• **Задания**
**A)** Назовите город, с которым, согласно тексту о Тель-Авиве, у автора долгий запутанный роман.
**B)** Продублируйте дословно фрагмент текста о Тель-Авиве, начиная со слов «Не могу сказать, что» и далее до слов «и в прямом).» включительно.

• **Текст для чтения**

####

Не могу сказать, что полюбила Тель-Авив, и не потому, что в моих чувствах к нему есть какая-либо двойственность.
Это история о русских отношениях со словом «любовь». Мы не говорим «я люблю тебя» по всякому поводу, как американцы какие-нибудь, мы давимся этим словом и выкашливаем его в самом крайнем случае, когда уже прижаты к стенке обстоятельствами и объект либо у алтаря, либо на смертном одре (обычно в переносном смысле, но бывает и в прямом).
Как же сказать, что я люблю Тель-Авив, когда есть Москва, с которой у нас долгий запутанный роман, со страстью, горечью и взаимными изменами, и есть недостижимый Иерусалим. Это всё равно что я завела бы нежного весеннего любовника и бегала к нему иногда без обязательств и будущего, без скандалов и борща. Ну да, нам хорошо вместе, но разве это – подлинное? У нас обоих «кто-то есть», а планов на совместное существование, наоборот, нет. Неважно, что у нас бывают эти бесконечные ночи, когда растворяешься в сумерках и в друг друге; наслаждения, о которых даже неловко потом вспомнить, а не только назвать; совпадения мыслей и мнений, так что достаточно просто переглянуться и кивнуть; наше общее тепло всего лишь телесное, и ничего, если я буду плакать, уходя, я ведь быстро перестану. Это, конечно, не любовь.

####

Записи для поиска описанных объектов
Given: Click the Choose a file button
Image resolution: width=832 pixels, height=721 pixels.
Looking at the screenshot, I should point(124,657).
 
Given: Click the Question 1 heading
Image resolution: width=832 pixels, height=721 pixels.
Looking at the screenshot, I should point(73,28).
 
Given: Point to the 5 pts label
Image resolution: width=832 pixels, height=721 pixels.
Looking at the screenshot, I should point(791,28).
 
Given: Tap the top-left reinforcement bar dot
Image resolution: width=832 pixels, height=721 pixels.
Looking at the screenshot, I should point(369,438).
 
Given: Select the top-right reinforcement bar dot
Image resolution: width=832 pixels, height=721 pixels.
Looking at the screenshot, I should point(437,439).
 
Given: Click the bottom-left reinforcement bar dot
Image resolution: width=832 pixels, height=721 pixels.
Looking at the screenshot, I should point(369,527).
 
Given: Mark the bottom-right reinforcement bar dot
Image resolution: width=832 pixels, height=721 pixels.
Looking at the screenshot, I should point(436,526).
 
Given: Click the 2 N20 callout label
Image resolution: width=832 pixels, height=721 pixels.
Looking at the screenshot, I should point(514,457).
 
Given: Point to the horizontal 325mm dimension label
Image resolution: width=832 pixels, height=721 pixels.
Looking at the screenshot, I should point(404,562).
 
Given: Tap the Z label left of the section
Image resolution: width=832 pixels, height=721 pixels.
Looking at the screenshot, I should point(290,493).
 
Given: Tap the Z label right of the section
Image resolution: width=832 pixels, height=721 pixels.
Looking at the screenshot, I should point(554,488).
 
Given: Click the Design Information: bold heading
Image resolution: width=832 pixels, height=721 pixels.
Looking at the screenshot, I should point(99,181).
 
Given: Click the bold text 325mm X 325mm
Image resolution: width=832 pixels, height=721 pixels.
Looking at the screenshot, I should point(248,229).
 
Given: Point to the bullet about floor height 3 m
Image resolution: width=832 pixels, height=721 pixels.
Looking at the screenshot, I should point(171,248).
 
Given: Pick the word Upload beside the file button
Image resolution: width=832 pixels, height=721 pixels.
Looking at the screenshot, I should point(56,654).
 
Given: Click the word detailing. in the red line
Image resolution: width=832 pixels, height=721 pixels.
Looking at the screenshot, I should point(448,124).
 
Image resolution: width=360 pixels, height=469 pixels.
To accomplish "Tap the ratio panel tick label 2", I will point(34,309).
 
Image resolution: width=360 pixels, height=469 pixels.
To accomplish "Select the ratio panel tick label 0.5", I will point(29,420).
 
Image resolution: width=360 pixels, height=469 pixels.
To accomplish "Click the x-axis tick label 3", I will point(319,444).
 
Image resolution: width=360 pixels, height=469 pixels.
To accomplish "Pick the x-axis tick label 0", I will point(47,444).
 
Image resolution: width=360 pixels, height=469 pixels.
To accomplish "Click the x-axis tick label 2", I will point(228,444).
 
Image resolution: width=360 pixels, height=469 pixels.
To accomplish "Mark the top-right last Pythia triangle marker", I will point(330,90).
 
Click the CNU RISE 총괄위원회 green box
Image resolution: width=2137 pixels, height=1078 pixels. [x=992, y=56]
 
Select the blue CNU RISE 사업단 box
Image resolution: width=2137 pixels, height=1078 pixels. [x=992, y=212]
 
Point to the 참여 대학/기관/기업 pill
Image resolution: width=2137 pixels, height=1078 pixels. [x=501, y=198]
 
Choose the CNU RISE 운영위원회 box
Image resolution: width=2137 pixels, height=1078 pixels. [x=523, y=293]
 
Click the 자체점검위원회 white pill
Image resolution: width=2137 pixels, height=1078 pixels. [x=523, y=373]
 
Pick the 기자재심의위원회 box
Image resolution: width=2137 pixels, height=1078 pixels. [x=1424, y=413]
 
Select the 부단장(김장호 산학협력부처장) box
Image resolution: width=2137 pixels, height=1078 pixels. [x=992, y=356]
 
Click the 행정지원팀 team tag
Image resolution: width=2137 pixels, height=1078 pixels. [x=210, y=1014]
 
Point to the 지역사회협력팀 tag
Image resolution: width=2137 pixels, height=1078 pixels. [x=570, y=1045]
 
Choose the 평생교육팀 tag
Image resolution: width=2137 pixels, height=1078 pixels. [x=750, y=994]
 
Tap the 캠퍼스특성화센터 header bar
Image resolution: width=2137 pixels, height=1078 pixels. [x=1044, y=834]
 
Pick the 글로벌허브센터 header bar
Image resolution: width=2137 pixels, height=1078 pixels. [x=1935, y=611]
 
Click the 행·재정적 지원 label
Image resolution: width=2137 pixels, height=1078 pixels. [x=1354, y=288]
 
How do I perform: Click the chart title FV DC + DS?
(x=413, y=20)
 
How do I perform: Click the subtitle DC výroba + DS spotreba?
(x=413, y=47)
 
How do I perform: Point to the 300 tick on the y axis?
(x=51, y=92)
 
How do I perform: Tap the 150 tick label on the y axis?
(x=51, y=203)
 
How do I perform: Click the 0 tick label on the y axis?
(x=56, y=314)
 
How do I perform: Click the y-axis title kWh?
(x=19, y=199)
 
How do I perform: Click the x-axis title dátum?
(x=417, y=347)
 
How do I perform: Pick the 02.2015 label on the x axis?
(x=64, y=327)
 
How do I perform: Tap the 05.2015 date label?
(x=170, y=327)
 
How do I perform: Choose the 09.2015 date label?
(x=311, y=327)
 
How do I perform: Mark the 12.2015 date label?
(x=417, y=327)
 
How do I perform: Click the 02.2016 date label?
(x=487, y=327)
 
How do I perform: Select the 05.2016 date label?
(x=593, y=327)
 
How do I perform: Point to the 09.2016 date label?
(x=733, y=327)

####

• **Ожидаемые ответы**
**A)** Москва.

**B)**
Не могу сказать, что полюбила Тель-Авив, и не потому, что в моих чувствах к нему есть какая-либо двойственность.
Это история о русских отношениях со словом «любовь». Мы не говорим «я люблю тебя» по всякому поводу, как американцы какие-нибудь, мы давимся этим словом и выкашливаем его в самом крайнем случае, когда уже прижаты к стенке обстоятельствами и объект либо у алтаря, либо на смертном одре (обычно в переносном смысле, но бывает и в прямом).